I attended yesterday the 10th Annual Top Ten Tech Trends organized by the Churchill Club at the Fairmont Hotel in San Jose. This year, the panel included Steve Jurveston from DFJ, Vinod Khosla from Khosla Ventures, Josh Kopelman from First Round Capital, Roger McNamee from Elevation Partners and Joe Schoendorf from Accel. The panel was moderated by Tony Perkins, the Editor-in-chief of AlwaysOn. Unfortunately, John Doeer was not in the panel this year, but Tony said he could not believe anymore in John's forecasts after his support of Hillary's presidential campaign...
The top 10 trends this year were around the emergence of mobile platforms (thanks Apple for the iPhone!), the rise of CleanTech, and the next wave of web applications and services, with a hint to the potential of the baby boomers. It was a bit unfortunate though that 4 of the 10 trends focused on mobile computing and were somehow very close (one would say that all great minds converge, but the session had an air of "deja vu" each time a new mobile trend was unveiled. So without further dues, here is the list:
1) Demographics are destiny creating opportunity (Steve)

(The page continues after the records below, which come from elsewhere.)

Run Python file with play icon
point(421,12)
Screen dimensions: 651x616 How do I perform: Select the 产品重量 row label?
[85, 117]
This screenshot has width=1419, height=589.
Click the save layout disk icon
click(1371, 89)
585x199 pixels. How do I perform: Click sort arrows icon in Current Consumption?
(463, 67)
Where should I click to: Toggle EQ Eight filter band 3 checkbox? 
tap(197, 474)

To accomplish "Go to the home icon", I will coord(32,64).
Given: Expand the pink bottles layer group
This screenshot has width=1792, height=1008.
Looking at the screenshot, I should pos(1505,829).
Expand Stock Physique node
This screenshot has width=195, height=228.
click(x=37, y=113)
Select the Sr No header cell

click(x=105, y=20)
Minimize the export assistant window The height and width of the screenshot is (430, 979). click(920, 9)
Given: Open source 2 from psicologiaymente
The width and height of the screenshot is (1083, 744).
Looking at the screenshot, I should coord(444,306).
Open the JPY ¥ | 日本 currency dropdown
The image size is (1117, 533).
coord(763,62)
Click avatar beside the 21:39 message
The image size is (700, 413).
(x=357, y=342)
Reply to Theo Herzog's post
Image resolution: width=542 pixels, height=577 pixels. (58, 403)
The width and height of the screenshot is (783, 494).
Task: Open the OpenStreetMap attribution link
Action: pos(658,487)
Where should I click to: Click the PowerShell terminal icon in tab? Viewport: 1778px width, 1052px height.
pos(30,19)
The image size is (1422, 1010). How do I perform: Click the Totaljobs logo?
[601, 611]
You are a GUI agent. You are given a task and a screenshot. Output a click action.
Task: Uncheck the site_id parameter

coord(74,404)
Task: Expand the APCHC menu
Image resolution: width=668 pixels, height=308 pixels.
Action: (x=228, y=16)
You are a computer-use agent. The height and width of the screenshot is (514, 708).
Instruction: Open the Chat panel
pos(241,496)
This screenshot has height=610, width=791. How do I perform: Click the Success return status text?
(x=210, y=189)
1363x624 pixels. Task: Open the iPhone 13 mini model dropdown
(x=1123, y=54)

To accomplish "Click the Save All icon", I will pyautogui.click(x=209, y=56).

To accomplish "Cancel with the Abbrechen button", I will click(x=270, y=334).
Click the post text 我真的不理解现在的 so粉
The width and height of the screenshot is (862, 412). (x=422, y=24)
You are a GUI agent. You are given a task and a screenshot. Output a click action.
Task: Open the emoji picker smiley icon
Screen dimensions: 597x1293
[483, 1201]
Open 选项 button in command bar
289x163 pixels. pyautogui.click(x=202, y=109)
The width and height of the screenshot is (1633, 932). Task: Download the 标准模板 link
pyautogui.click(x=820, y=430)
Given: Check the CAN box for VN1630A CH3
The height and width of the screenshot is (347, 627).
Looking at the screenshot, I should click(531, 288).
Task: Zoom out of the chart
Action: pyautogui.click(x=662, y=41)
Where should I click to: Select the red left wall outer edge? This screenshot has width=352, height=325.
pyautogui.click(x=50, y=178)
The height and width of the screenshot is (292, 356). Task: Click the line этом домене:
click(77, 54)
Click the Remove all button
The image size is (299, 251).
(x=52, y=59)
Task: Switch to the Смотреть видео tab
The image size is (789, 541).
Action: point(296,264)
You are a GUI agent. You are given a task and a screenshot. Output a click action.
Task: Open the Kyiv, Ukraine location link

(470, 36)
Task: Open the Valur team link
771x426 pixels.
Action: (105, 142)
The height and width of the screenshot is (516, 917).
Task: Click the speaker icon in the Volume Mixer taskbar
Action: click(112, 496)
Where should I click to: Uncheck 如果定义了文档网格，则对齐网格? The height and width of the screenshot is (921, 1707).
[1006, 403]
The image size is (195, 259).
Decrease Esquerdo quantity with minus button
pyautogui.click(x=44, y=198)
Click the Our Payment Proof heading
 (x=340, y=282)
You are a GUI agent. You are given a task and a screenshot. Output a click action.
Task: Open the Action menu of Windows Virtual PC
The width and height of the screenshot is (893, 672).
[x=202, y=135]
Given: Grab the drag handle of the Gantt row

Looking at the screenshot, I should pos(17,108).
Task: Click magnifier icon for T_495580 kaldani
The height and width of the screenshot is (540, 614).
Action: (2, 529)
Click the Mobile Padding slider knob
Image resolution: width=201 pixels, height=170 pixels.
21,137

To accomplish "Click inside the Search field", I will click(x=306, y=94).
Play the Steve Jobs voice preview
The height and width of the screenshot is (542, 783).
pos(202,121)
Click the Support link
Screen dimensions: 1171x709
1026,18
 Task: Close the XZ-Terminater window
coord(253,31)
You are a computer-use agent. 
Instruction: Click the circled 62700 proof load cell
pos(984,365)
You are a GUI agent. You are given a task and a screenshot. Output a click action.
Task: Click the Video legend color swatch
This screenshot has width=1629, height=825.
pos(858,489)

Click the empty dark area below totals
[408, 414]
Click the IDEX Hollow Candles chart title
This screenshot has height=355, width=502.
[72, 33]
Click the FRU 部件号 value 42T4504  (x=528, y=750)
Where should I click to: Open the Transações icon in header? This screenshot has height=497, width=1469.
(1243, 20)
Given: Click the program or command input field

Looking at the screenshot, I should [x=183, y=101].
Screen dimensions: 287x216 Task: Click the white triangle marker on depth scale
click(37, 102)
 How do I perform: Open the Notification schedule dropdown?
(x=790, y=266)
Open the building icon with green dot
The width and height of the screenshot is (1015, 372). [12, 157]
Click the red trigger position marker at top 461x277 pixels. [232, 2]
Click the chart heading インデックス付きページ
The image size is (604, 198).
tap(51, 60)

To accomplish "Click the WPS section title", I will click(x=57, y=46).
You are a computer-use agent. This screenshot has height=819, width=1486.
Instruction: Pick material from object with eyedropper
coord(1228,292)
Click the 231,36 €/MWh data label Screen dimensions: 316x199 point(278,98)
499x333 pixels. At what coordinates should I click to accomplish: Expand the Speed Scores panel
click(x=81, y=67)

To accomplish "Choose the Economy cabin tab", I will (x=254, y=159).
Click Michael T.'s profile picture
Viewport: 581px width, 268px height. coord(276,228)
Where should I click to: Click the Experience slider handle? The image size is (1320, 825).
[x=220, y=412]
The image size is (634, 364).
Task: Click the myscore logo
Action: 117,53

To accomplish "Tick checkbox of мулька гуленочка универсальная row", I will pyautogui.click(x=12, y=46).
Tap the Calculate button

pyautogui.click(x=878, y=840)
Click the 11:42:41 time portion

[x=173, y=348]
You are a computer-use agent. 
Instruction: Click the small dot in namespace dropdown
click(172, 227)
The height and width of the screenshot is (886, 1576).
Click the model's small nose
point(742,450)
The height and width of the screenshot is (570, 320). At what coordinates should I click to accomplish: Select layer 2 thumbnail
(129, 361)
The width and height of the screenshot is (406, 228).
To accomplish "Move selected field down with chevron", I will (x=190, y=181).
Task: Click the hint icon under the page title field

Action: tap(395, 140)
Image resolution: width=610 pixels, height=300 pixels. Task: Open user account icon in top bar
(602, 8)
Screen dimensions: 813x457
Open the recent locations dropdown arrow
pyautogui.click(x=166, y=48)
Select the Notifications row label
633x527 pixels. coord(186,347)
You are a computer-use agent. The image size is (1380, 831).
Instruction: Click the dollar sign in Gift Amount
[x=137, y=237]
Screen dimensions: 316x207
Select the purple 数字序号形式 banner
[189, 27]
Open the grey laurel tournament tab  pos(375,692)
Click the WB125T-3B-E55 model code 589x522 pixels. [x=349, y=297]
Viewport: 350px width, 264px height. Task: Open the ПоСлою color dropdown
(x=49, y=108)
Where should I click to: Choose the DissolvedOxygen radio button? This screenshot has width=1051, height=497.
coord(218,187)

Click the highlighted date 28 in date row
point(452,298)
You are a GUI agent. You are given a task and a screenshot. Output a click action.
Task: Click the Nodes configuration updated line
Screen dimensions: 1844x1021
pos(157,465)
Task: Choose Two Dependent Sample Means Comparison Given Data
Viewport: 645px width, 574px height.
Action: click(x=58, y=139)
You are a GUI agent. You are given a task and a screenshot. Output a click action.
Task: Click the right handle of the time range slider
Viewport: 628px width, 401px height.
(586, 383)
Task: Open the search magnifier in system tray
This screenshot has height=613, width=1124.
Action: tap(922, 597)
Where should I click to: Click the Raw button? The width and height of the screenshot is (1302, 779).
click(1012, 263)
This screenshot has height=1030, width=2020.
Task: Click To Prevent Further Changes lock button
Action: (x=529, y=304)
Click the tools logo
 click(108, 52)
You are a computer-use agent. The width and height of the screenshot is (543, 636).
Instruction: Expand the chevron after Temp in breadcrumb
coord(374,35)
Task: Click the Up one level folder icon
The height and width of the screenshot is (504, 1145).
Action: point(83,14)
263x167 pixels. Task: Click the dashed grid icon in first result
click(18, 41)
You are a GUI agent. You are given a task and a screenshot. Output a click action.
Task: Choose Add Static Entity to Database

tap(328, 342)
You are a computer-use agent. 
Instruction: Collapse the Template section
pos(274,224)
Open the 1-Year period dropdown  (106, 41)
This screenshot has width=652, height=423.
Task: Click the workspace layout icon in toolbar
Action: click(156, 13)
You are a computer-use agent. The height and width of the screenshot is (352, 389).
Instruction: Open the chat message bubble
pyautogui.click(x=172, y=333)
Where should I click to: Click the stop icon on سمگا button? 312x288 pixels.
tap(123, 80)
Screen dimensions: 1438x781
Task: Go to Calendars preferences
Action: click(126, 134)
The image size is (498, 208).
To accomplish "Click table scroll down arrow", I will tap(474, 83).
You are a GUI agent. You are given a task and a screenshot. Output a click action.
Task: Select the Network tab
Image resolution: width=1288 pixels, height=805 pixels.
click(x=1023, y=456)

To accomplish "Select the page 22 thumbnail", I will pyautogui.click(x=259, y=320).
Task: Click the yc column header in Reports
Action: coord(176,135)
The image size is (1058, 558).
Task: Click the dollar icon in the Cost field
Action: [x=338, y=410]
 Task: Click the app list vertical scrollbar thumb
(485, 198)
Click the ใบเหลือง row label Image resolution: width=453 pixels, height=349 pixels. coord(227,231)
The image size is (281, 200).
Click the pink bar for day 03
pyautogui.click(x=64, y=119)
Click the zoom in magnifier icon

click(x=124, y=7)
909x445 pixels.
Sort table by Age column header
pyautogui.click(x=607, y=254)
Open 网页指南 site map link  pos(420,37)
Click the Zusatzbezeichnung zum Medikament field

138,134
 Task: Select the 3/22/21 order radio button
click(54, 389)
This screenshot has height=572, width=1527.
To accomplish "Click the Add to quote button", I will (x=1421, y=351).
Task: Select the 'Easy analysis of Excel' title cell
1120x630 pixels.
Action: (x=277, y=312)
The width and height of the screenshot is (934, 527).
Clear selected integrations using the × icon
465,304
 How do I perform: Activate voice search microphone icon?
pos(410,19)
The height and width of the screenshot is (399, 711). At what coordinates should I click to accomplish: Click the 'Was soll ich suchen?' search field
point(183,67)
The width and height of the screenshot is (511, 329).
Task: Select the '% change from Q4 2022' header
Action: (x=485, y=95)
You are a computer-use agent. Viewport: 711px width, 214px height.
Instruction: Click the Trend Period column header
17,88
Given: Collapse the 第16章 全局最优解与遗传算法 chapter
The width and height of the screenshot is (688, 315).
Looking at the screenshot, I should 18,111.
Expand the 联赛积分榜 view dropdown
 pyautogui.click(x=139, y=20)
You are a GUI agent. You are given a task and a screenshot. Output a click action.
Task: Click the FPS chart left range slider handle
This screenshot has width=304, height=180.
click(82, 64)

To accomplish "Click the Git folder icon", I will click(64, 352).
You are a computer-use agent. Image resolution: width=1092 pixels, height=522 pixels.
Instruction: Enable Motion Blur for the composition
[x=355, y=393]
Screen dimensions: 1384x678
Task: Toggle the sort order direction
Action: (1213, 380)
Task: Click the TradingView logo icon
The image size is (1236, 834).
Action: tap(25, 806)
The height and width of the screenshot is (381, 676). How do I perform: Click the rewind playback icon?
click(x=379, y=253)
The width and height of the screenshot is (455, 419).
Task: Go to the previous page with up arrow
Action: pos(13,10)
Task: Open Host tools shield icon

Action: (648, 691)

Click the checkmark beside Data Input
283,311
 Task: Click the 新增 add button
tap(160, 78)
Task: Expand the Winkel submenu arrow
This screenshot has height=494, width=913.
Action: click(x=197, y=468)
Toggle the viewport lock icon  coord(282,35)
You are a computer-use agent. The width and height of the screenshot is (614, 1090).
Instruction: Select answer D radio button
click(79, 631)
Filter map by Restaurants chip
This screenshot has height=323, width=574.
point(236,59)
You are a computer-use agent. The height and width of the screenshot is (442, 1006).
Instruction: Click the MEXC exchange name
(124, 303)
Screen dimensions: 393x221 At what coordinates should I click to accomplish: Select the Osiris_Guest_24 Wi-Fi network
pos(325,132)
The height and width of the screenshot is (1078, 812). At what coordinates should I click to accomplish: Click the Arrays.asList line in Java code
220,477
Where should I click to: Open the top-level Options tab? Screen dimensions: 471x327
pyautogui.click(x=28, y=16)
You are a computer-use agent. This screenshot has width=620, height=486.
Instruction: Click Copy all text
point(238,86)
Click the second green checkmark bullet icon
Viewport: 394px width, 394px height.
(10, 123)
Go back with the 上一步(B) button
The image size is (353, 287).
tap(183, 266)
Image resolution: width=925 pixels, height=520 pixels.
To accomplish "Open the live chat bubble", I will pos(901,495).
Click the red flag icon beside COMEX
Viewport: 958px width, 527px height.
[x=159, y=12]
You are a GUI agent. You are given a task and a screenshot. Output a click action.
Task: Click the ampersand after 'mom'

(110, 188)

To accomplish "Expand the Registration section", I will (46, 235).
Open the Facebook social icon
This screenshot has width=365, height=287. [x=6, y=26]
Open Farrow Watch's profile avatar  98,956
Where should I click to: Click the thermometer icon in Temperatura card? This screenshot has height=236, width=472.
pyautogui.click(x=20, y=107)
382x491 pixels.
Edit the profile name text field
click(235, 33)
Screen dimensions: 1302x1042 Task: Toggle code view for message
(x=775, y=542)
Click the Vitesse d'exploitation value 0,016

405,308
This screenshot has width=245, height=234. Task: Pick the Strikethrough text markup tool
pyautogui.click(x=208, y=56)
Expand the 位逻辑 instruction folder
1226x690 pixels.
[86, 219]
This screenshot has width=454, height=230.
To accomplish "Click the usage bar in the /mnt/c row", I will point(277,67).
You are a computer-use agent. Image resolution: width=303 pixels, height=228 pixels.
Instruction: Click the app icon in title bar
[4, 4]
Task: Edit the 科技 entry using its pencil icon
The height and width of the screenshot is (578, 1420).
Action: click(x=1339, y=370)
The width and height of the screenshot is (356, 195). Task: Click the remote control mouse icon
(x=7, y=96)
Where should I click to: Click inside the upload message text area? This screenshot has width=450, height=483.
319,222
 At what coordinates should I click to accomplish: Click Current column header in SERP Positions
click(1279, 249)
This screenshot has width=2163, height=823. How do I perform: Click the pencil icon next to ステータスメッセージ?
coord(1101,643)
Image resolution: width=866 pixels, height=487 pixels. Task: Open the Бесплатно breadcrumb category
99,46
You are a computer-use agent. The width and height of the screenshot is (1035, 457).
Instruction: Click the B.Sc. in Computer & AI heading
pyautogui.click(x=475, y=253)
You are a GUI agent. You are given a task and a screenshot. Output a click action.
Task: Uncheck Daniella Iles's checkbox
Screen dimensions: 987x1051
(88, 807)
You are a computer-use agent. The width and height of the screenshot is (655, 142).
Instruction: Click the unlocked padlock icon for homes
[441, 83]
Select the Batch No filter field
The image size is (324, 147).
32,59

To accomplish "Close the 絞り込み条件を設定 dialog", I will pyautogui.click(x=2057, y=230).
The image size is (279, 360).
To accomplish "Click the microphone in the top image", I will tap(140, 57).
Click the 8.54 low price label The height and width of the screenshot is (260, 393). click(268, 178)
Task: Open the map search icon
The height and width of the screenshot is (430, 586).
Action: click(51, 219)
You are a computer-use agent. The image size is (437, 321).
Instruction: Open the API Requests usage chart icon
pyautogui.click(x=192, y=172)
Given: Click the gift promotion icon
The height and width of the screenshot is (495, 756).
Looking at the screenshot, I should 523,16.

Every 11 seconds a baby boomer turns 60 and they already represent a market of 75 million people today. Steve believes these baby boomers will become a large market of internet savvy people up for grab. One specific example: mental exercise is bound to become widespread as people spend 1/3 of their live in retirement
Audience: 70 percent voted “Yes”
2) The device that used to be a phone will turn into a mainstream computer (Vinod)
Vinod predicted that soon cell phones will have a projector inside to project the screen anywhere and turn a small square into a decent size visual interface. His time horizon: 2 year. The main obstacle highlighted by Roger against this trend was the quality of the wireless infrastructure in the US.
Audience: 40 percent voted “Yes” (while people believed overall in the emergence of the platform, the projector example did not resonate well - may be because the audience was not composed mostly of baby boomers)
3) The rise of the implicit internet (Josh)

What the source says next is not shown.